Stored records
========================================

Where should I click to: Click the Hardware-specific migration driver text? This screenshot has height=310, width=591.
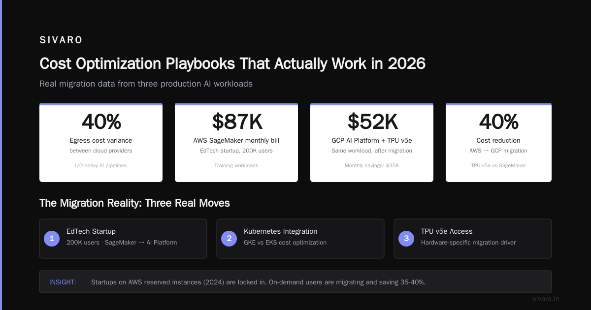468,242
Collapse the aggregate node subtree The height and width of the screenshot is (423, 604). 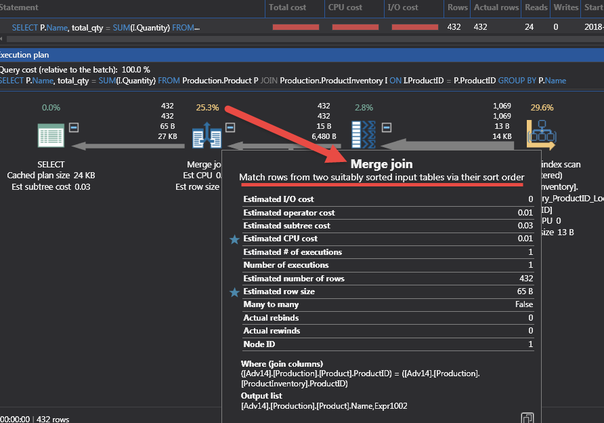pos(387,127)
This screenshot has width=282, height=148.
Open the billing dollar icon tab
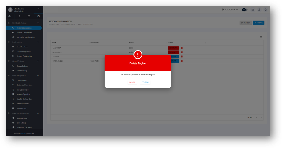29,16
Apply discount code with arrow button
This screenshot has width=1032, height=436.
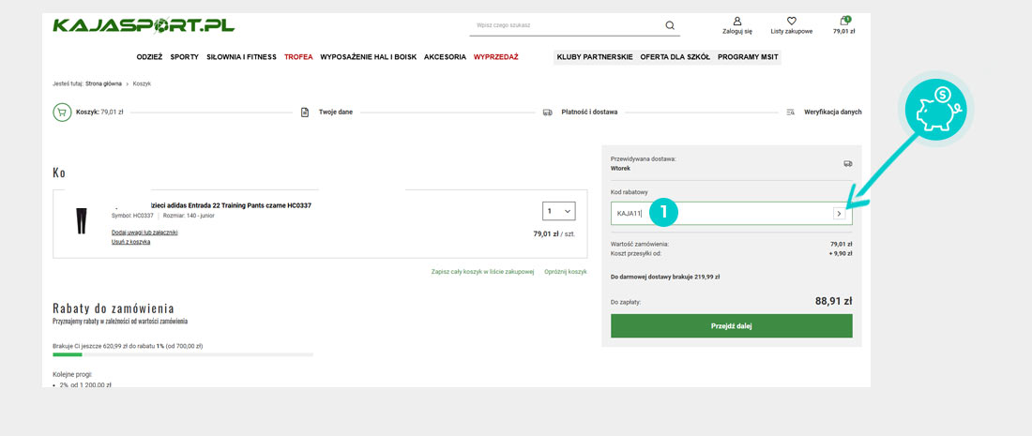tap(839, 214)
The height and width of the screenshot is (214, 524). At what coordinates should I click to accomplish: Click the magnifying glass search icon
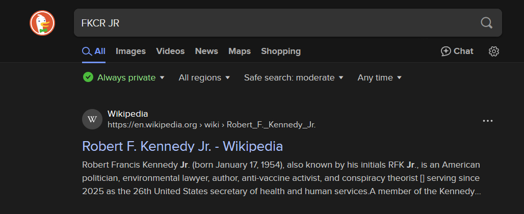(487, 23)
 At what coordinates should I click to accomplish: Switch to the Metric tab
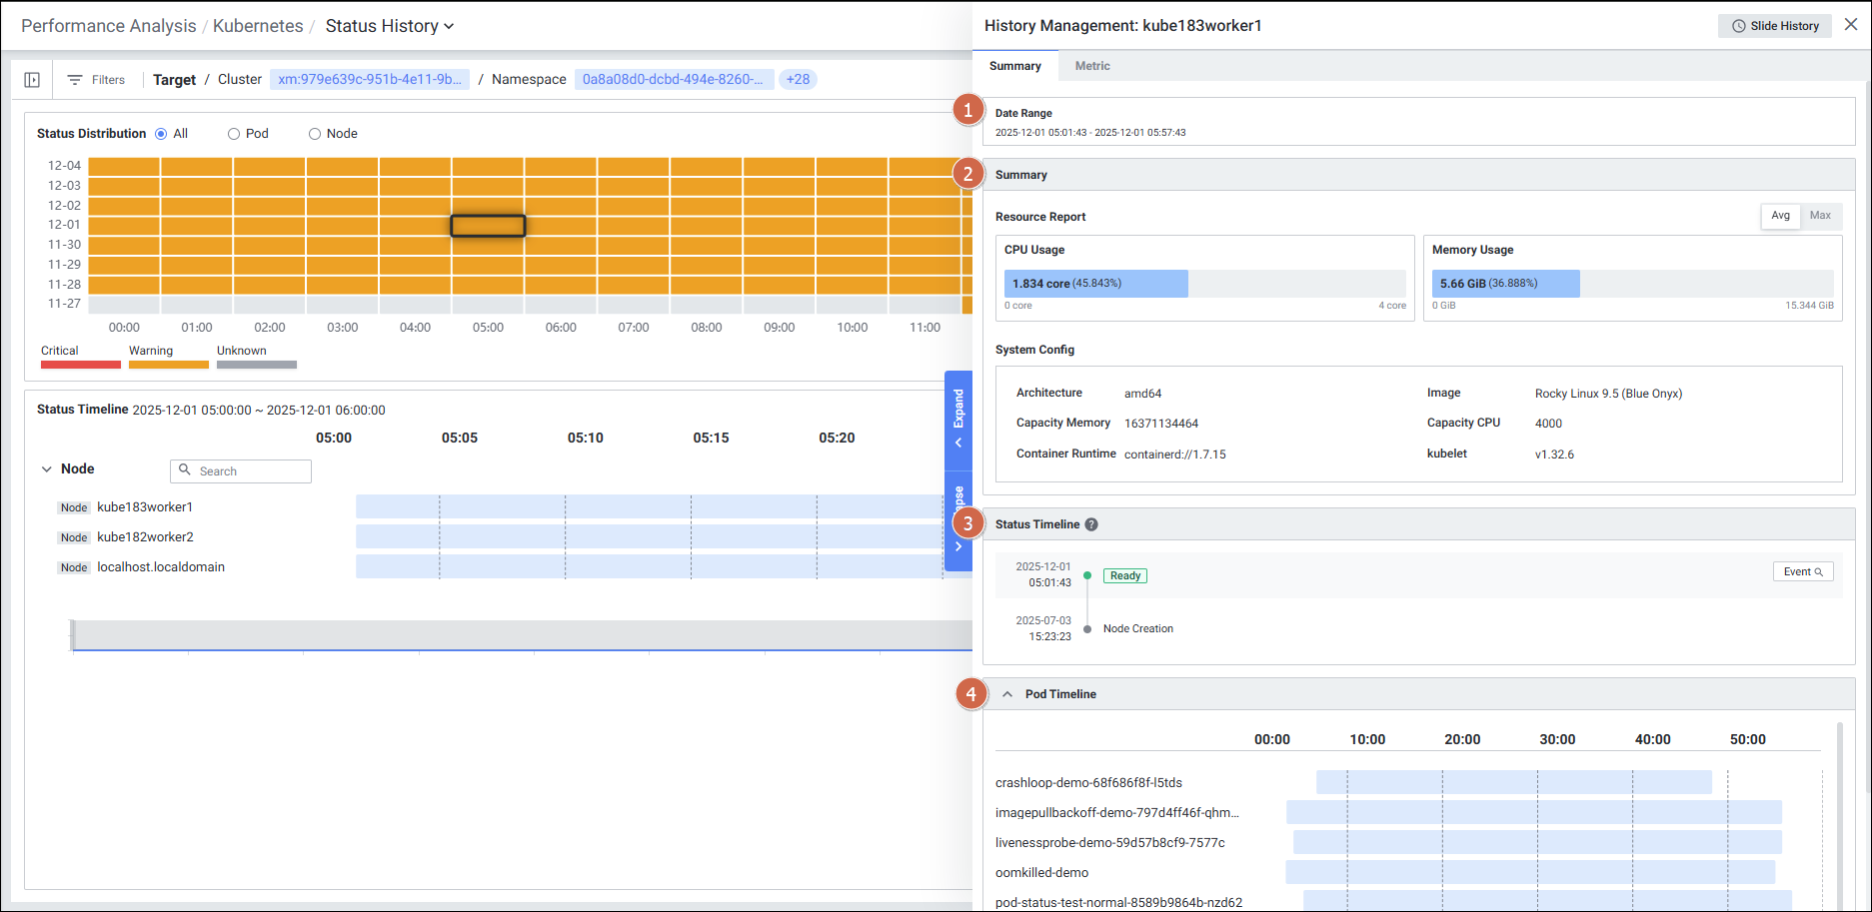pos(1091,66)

========================================

Task details:
Word for word, set down the lines from the line with "This screenshot has width=1032, height=436." through the last line of the entries, and nothing else; the pictures stay out.

Result for this exercise:
This screenshot has width=1032, height=436.
tap(839, 214)
The height and width of the screenshot is (214, 524). At what coordinates should I click to accomplish: Click the magnifying glass search icon
(487, 23)
 At what coordinates should I click to accomplish: Switch to the Metric tab
pos(1091,66)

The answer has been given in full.